- WHAT YOU SHOULD DO: Here the job is to transcribe the data exactly while omitting the images.

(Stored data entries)
————————

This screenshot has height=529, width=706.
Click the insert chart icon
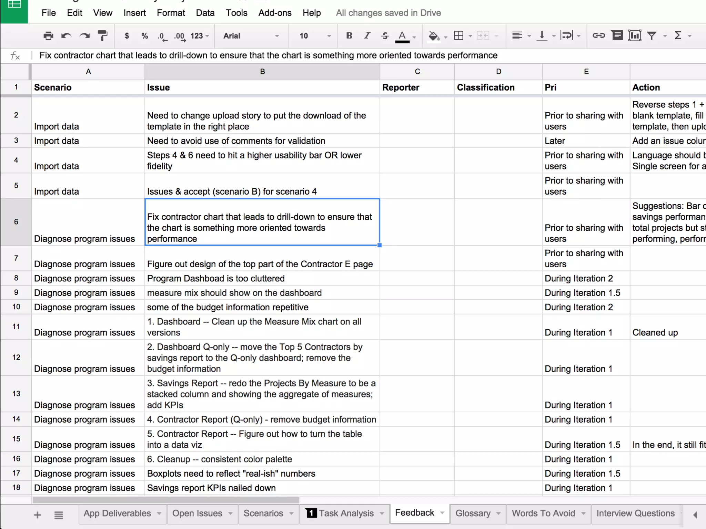click(634, 35)
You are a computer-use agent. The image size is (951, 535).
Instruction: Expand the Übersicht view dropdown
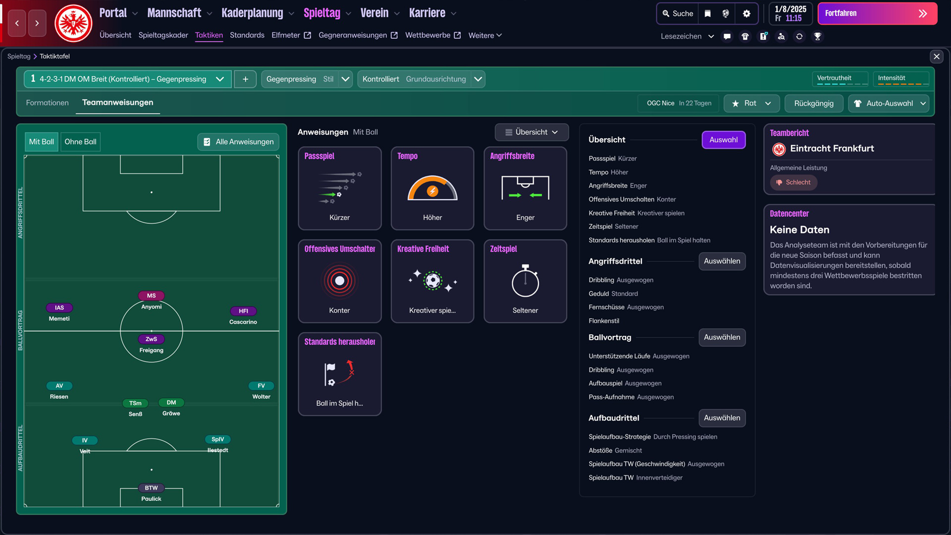tap(531, 132)
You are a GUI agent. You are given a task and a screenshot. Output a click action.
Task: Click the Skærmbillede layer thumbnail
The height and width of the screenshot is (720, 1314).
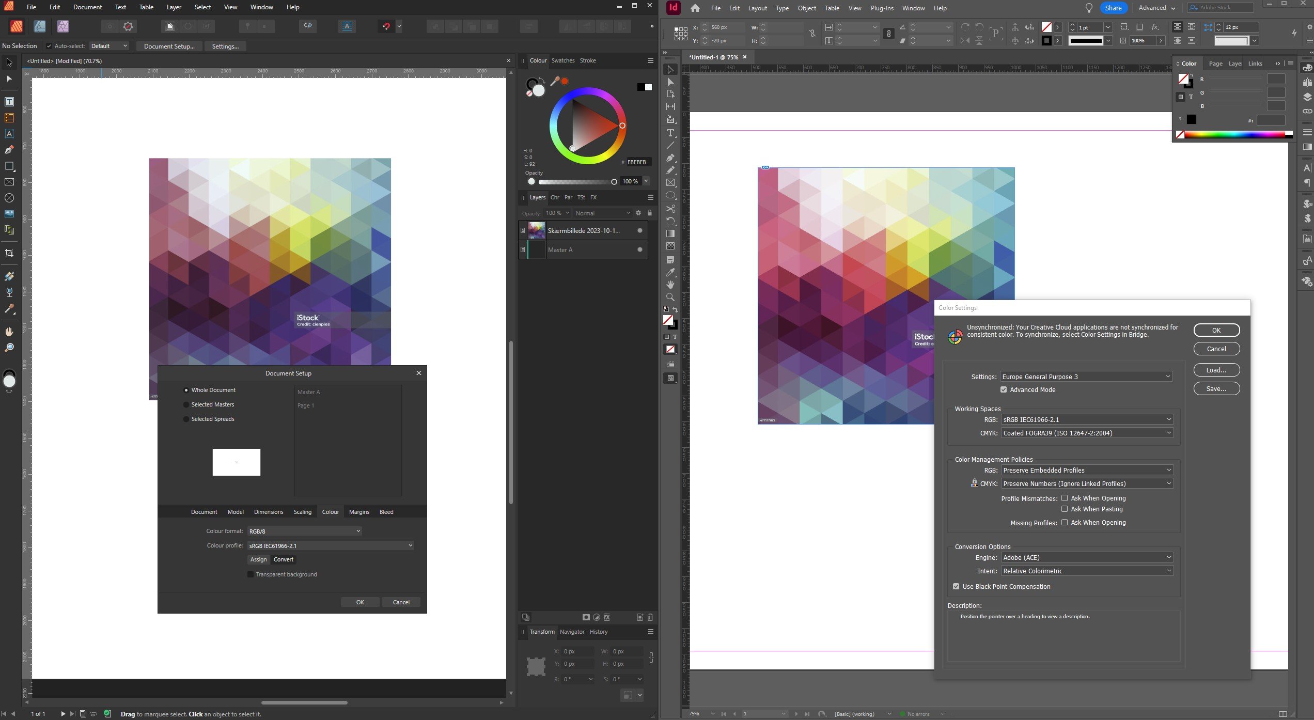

————————

- ANSWER TO THE PROBLEM:
This screenshot has height=529, width=706.
Click the insert chart icon
click(634, 35)
You are a computer-use agent. The image size is (951, 535).
Instruction: Expand the Übersicht view dropdown
tap(531, 132)
You are a GUI agent. You are given a task and a screenshot. Output a click action.
Task: Click the Skærmbillede layer thumbnail
The height and width of the screenshot is (720, 1314).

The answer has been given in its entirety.